Halifax
"Une ville qui parle de navires et de catastrophes comme d'autres parlent de la météo — sans arrêt, et avec une vraie émotion."
La capitale navale de la Nouvelle-Écosse, où un front de mer bâti sur les fruits de mer de l'Atlantique porte encore les cicatrices et les récits d'une explosion qui a failli rayer la ville de la carte.
Je ne m’attendais pas à ce que Halifax me marque autant, et je crois que c’est parce que j’y suis arrivé en imaginant une jolie ville portuaire, pour découvrir une cité encore visiblement façonnée par la catastrophe. Ma première étape, presque par hasard, a été Fort Needham Memorial Park, une modeste colline surmontée d’un carillon qui domine le nord de la ville. Une plaque y raconte l’explosion de Halifax de décembre 1917 : un cargo français chargé d’explosifs de guerre est entré en collision avec un autre navire dans le port, et le souffle qui a suivi — toujours l’une des plus grandes explosions d’origine humaine avant l’ère nucléaire — a rasé tout le nord de la ville et tué environ deux mille personnes en quelques secondes. Debout sur cette colline, à regarder ce quartier reconstruit presque entièrement à partir des décombres, j’ai vu le reste de mon séjour à Halifax d’un œil différent.
Parce que la ville porte ce poids sans jamais devenir morose. Le Maritime Museum of the Atlantic, en centre-ville, consacre une galerie entière à l’explosion — des fragments de métal tordu, des récits de survivants, un espace dédié à Vince Coleman, l’agent des chemins de fer resté à son poste pour avertir les trains entrants et mort en le faisant — et j’y suis resté bien plus longtemps que prévu, à lire les témoignages dans une salle devenue étrangement silencieuse autour de moi. Le même musée abrite une aile entière consacrée au Titanic, car Halifax était le port majeur le plus proche lorsque le navire a sombré en 1912, et ses bateaux ont récupéré des corps qui reposent encore ici. Le cimetière de Fairview Lawn compte plus d’une centaine de victimes du Titanic, dont une pierre tombale simplement gravée « J. Dawson », devenue un lieu de pèlerinage improbable après que le film a fait croire, à tort, aux touristes qu’elle appartenait à un personnage plutôt qu’à un véritable marin.

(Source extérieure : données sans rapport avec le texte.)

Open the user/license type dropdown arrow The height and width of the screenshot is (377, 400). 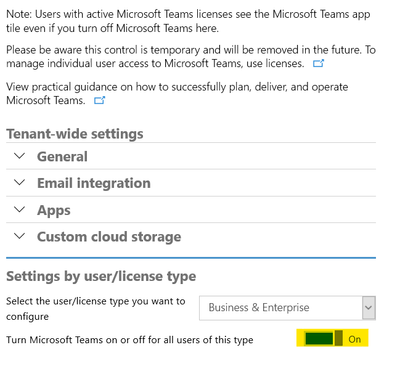pyautogui.click(x=369, y=307)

Le front de mer et la promenade
Rien de tout cela ne fait de Halifax un lieu sinistre à visiter — la promenade du front de mer, qui s’étire sur plusieurs kilomètres le long du port, est l’endroit où la ville vit réellement, et j’y ai passé mes soirées sans exception. Des musiciens de rue, des brasseries, le Musée canadien de l’immigration du Quai 21 qui raconte l’arrivée des plus d’un million d’immigrants entrés au pays par ce quai précis, et des restaurants qui servent des lobster rolls qui ont totalement redéfini ma vision du plat — à peine assaisonnés, glacés, où la chair fait tout le travail. La brasserie Alexander Keith’s sert de la bière depuis le même bâtiment du front de mer depuis 1820, et boire une pinte là, dans une salle qui a survécu à une explosion, deux guerres mondiales et au naufrage du Titanic, donnait l’impression de boire de l’histoire plutôt qu’une simple IPA.

Citadel Hill
Au-dessus du centre-ville, les fortifications en étoile de Citadel Hill gardent le port depuis les années 1750 sous une forme ou une autre, reconstruites quatre fois au gré de l’évolution des technologies militaires et des menaces. J’y suis monté à midi précisément pour assister à la cérémonie quotidienne du tir de canon — une détonation vraiment assourdissante, vraiment grisante, exécutée en uniforme d’époque, qui fait apparemment sursauter des touristes au point de leur faire lâcher leur café depuis plus d’un siècle — puis je suis resté marcher sur les remparts, à observer un port qui a été défendu, soufflé par une explosion et reconstruit plus de fois que la plupart des villes ne le font en deux fois plus d’années.
Quand y aller : de juin à septembre pour les températures les plus clémentes et les horaires complets des musées ; la cérémonie du canon à Citadel Hill a lieu tous les jours à midi, toute l’année. Une visite début décembre a une résonance particulière si vous voulez assister aux commémorations de l’Explosion, organisées chaque année à la date anniversaire.